───── Texto proporcionado
«Solo puede haber genuina alegría donde hay un aire puro que respirar, un cielo abierto que contemplar, una tierra donde meter las manos».
En una carta fechada en abril de 1922, Gabriela Mistral le escribe a un colega argentino sobre un artículo escrito por este sobre las ventajas de una escuela al aire libre, para un desarrollo pedagógico pleno. Esta carta debieran leerla los directores de colegio, los profesores, el ministro de Educación y también el de Salud. Es de una actualidad que sorprende, casi 100 años después de haber sido escrita. “Durante mis siete años de profesorado en Los Andes hice siempre al aire libre, bajo un gran parrón del Liceo, mis clases de lectura, recitación, de historia y geografía (…)”. Mistral relata cómo, por esta “osadía”, recibe la burla de algunas de sus colegas, y cómo persistió en su convicción de que la tierra toda es una sala de clases abierta. Concluye Mistral: “Los pedagogos hieráticos se reirán; la gente no libresca, la que ama la vida y está en medio de ella comprenderá”.
En un país con una geografía como la nuestra, con grandes extensiones abiertas y caminables, bosques, parques, montañas, es imperdonable que nuestros niños y jóvenes estén encerrados ya sea por el confinamiento virtual al que la digitalidad ya los había condenado antes de la pandemia o por los confinamientos a los que la peste obliga. Ese doble confinamiento puede tener consecuencias catastróficas, no solo físicas, sino mentales y espirituales. La obesidad mórbida y la depresión ya están aquí, y son tan graves como el covid. Ya el poeta Rilke lo había dicho, al pasearse por un París sombrío y lleno de hospitales y edificios estrechos: “Pues, las ciudades, Señor, están perdidas y deshechas (…)/ Ahí viven seres, mal y penosamente/ en profundos cuartos(…)/ y afuera está tu tierra que vela y que respira/ mas ellos están ahí sin que ya más lo sepan”. Llenamos a las nuevas generaciones de saberes y conocimientos escolares, pero hemos olvidado ofrecerles el conocimiento primero, originario: el conocimiento de su propia tierra. Ese olvido, esa desvinculación de la tierra está, tal vez, en el origen de muchos males de nuestras sociedades y particularmente de la violencia.
──────────
__Trabajo requerido__. Redacte la continuación del texto sobre la escuela al aire libre y el vínculo de los niños con la tierra, a partir de su última oración.
───── Registros mostrados
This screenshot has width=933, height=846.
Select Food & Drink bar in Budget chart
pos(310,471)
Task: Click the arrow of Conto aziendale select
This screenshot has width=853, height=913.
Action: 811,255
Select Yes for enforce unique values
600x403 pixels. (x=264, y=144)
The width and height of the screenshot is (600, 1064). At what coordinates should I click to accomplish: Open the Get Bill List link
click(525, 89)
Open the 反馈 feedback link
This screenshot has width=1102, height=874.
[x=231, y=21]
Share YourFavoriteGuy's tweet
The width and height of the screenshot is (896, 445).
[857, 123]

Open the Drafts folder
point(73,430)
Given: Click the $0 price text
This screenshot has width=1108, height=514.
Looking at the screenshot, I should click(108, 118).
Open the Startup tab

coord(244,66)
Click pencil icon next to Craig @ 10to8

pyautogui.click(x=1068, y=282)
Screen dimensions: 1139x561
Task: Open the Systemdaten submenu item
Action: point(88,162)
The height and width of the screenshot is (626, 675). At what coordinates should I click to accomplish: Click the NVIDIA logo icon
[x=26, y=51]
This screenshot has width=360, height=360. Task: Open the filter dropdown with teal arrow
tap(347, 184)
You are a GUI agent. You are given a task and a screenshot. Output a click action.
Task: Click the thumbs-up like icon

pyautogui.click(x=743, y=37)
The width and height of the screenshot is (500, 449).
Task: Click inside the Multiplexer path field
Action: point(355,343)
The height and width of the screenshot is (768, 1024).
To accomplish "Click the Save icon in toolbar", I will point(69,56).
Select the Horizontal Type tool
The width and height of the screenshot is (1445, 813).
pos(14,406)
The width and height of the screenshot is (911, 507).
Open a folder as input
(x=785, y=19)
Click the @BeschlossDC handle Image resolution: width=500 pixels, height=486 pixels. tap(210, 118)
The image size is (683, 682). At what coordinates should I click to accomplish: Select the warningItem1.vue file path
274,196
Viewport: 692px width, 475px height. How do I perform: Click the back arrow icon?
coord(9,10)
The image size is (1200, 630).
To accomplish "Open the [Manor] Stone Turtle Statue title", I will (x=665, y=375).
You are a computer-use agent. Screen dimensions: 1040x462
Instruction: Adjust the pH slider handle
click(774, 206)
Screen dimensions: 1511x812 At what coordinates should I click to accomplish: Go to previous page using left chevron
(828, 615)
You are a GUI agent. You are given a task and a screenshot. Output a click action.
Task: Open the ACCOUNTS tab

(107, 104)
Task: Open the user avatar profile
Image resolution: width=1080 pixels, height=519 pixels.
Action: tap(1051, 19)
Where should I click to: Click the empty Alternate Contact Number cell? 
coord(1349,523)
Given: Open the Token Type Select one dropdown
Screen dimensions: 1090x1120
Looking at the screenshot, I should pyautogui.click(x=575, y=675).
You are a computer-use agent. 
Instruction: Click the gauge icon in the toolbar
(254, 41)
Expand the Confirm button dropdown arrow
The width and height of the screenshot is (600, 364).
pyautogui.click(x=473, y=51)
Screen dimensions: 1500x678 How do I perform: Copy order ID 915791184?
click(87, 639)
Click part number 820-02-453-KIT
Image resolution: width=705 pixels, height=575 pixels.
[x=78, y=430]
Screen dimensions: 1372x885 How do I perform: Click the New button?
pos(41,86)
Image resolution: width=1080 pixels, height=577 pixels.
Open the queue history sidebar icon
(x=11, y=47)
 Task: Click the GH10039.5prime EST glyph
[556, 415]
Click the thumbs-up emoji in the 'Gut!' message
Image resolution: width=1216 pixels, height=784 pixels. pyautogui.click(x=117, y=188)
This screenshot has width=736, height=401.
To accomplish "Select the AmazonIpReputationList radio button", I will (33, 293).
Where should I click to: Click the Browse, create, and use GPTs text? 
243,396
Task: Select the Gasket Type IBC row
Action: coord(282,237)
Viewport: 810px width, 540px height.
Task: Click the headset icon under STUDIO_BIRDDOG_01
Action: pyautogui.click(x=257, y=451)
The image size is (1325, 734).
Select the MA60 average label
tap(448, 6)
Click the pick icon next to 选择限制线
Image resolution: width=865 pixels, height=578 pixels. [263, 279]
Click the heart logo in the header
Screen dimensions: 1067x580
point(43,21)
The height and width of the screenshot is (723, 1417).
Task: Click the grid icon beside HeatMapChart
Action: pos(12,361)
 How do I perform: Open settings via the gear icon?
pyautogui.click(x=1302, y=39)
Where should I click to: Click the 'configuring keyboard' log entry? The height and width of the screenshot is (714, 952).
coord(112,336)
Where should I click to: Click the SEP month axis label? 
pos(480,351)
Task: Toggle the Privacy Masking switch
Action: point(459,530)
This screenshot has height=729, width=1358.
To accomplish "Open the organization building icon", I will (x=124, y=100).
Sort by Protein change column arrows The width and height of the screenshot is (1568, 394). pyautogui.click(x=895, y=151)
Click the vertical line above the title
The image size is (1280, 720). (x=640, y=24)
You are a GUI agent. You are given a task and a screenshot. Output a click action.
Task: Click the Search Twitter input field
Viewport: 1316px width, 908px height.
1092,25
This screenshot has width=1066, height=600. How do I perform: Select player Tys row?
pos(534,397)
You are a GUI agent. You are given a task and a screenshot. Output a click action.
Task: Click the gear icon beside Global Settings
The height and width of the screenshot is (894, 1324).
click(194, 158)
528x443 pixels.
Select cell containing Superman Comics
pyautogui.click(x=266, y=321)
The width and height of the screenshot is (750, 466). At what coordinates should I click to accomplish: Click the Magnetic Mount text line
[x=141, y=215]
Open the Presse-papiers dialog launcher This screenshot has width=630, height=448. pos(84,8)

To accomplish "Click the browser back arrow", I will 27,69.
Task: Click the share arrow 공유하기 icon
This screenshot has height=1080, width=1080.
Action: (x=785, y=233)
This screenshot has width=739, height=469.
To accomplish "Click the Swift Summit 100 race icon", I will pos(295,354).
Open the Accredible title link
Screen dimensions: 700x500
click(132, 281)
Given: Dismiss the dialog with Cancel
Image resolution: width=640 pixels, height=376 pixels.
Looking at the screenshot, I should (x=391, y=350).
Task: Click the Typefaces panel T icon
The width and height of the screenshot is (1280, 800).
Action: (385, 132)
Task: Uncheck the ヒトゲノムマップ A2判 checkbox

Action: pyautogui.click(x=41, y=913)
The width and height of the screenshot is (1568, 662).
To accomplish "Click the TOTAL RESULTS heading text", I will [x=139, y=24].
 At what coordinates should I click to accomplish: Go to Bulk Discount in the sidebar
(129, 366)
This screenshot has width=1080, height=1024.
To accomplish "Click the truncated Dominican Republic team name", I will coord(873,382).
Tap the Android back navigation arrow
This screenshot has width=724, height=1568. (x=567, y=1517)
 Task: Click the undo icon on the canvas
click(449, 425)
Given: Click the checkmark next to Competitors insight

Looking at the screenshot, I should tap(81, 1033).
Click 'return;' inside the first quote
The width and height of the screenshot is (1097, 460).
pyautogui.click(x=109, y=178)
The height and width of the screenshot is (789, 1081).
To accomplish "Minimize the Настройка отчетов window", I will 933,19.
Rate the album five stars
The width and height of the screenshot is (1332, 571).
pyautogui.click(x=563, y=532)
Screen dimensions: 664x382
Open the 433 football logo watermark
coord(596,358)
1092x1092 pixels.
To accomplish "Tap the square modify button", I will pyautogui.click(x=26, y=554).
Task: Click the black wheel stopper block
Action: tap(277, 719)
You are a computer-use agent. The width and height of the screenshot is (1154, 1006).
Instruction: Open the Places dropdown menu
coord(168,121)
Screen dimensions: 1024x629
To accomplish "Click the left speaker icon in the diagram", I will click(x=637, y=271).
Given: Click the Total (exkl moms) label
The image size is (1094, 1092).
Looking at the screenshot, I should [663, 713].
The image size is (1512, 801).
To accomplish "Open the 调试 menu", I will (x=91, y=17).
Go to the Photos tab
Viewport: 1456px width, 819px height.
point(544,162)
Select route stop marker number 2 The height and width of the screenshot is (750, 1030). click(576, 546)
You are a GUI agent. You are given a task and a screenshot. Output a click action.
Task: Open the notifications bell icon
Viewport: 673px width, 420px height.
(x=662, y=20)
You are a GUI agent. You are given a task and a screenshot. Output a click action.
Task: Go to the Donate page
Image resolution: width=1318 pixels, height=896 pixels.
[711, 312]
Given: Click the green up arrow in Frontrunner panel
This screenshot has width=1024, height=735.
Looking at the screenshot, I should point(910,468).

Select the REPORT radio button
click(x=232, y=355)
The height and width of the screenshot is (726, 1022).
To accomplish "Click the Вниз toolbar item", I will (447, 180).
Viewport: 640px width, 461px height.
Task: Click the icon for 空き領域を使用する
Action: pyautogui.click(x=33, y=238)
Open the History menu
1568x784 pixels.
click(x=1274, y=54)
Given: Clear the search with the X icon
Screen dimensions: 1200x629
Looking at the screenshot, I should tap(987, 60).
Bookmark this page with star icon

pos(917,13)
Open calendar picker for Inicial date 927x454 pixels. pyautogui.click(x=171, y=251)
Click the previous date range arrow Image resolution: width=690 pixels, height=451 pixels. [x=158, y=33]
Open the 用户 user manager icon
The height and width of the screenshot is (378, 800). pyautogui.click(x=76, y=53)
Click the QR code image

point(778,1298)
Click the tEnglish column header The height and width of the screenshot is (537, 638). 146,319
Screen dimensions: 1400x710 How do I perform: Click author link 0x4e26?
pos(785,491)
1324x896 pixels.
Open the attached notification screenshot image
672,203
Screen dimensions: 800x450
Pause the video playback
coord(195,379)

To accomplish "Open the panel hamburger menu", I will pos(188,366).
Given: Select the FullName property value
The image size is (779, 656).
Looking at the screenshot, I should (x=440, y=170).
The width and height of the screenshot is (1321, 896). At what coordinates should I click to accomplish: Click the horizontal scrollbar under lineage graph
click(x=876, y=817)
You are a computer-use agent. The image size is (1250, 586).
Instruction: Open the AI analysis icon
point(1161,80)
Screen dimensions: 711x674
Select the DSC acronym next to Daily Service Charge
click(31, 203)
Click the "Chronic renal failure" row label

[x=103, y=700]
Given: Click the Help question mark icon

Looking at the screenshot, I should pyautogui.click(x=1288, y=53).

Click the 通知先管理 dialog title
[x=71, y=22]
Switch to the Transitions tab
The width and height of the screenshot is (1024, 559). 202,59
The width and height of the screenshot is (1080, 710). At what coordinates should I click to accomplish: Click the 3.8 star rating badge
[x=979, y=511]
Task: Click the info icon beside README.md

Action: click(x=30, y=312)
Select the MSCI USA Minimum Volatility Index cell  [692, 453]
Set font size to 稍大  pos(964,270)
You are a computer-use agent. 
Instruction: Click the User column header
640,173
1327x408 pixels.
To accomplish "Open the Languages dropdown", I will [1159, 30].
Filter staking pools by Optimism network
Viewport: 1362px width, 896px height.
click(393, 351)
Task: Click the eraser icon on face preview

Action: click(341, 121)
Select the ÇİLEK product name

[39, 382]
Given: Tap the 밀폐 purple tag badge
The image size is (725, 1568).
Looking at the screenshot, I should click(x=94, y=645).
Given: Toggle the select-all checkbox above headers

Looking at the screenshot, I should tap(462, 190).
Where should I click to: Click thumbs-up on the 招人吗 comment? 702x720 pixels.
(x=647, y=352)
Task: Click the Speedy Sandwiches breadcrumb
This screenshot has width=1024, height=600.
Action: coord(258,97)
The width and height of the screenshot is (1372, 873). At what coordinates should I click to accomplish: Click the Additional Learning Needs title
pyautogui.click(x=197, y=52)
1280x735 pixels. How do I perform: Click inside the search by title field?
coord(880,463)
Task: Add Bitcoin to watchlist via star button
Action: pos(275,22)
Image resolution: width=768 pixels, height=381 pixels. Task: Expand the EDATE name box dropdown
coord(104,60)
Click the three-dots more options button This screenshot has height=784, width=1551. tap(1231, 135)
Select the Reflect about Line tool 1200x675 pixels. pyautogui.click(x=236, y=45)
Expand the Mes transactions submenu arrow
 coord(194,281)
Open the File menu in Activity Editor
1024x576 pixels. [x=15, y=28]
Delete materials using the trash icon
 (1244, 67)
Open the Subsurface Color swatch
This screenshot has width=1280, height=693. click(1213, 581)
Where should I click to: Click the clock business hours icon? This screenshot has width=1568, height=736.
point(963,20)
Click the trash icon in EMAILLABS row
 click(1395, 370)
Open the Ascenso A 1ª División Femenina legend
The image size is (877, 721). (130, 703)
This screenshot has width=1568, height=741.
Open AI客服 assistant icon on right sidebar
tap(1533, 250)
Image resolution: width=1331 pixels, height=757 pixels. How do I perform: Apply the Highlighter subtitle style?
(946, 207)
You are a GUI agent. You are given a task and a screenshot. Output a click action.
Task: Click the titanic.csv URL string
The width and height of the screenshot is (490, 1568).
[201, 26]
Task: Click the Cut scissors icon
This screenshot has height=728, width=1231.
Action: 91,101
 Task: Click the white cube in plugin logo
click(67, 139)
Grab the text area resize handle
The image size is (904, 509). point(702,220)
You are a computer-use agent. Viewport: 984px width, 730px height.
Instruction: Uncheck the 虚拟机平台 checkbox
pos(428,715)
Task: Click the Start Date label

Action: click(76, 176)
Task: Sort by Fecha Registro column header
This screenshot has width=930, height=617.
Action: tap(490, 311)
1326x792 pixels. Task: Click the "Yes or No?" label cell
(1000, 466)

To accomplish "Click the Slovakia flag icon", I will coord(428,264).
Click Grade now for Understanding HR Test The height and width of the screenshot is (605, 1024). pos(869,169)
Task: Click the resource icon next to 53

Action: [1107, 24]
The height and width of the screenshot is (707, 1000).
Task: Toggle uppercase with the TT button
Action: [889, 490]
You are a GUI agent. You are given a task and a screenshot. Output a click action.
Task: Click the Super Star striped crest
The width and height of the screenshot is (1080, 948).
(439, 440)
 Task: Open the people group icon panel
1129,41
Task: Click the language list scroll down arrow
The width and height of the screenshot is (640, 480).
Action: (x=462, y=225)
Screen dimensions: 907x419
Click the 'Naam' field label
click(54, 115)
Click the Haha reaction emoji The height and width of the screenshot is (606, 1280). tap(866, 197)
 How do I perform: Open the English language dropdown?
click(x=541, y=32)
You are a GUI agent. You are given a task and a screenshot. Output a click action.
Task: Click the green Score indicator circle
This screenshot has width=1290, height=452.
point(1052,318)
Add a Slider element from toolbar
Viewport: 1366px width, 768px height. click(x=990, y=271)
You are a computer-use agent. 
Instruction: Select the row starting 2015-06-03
──────────
__Tarea resuelta__.
“En el principio era la tierra”, dijo Mistral. No el Logos, no la Razón, no la Ciencia, ni siquiera las Humanidades: la tierra. Sin esa experiencia vital de la tierra, fundamental en los primeros años de vida, Ciencia, Humanidades, Educación y también Política no tendrán raíces. La pandemia, que ha traído tantas desgracias y dolor al mundo, tal vez nos esté regalando esta posibilidad: regresar a la tierra. En el encierro nos enfermamos más, nos contagiamos más, pero además nos entristecemos: solo puede haber genuina alegría donde hay un aire puro que respirar, un cielo abierto que contemplar, una tierra donde meter las manos para oler la fragancia del “humus”. Los niños encerrados se están muriendo de a poco. En las poblaciones secuestradas por el narcotráfico, en las ciudades confinadas y hacinadas, en los hogares donde ya no hay niños, sino zombies conectados a algún dispositivo. Otra vez Rilke: “Ahí crecen los niños junto a las ventanas/ y siempre se levantan bajo la misma sombra/ e ignoran que afuera las flores llaman/ hacia un día de sol, felicidad, viento/ y tienen que ser niños, pero niños tristes”.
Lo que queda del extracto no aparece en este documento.